In 2004 as I was finishing grad school for opera performance, I had the great fortune of being hired to play Magnolia in a production of Show Boat in Arizona. Not only did this particular production bring about a sharp left turn in my career path (shortly thereafter, I moved to New York to pursue theater) but it was there that I met the tall, handsome fellow who is now my husband, and a beautiful, joyful girl who would be a forever friend of mine. And now, six years later, here we are, Jason Fleck, Jill Nyhan Zygo and myself, in this lovely little town of Sullivan, taking another trip on the Cotton Blossom.
It’s taken coming back to this familiar show for me to realize how much– and sometimes how little– has changed for me, playing opposite the same man, in the same show, with six years and (what certainly feels like) a whole lot of life in between.

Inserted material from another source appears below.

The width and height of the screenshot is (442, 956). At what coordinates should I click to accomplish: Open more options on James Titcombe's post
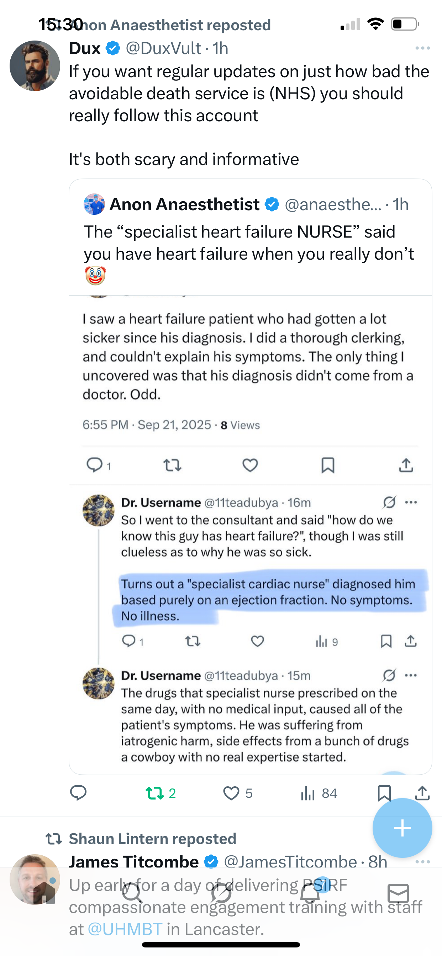click(x=422, y=862)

The interesting and always exciting thing about theater is that a group of people are thrown together, and strive as a unified force to create art in two weeks, and then share it with an audience. Add in the factor of two people who are complete strangers acting as though they are deeply in love with one another, and things become infinitely more interesting and exciting! Thus, my first trip on the boat with Jason was charged with that thrill and uncertainty of uncharted territory: Can I put my hand here on your arm on this line? If I jump into your arms here in the music, will that disrupt your breathing? Can we hold this note for six counts instead of eight (this a particularly dicey, as no one wants to admit a weakness to a complete stranger, particularly one you have to be in love with eight shows a week)? And then off-stage, there is the time we spent getting to know one another as people, in order to make our onstage interaction more comfortable. It was very much like the first date or first kiss of a relationship – at times awkward, but thrilling and fun and unexpected at every turn.
That said, the flip side of that “thrill of the new” is that when I am onstage, playing a romantic lead opposite someone who is not my husband, I walk a fine line between giving myself over and dropping entirely into a character, and opening up my own personal self too much in that process. There is a certain amount of caution with which anyone must approach these roles. The beauty of this second trip I am taking on the Show Boat is that there is no part of me that must remain guarded, as the man I am in love with when the curtain goes up is the same man I am in love with when I step off the stage. And while there are fewer discoveries this time around, there is the knowledge that when we kiss, his hand will find the small of my back, and mine will touch his face, and we don’t need to discuss it beforehand. And if I have an off-day at rehearsal, I can go to him and ask for his opinion, one that I know I will respect, because over these past six years I’ve grown to respect him as an artist.
One thing that hasn’t changed? He can still hold that cursed last note two counts longer than I can, and while it’s no less maddening to me, he can read it in my eyes when I need to cut off, and he backs me up every time.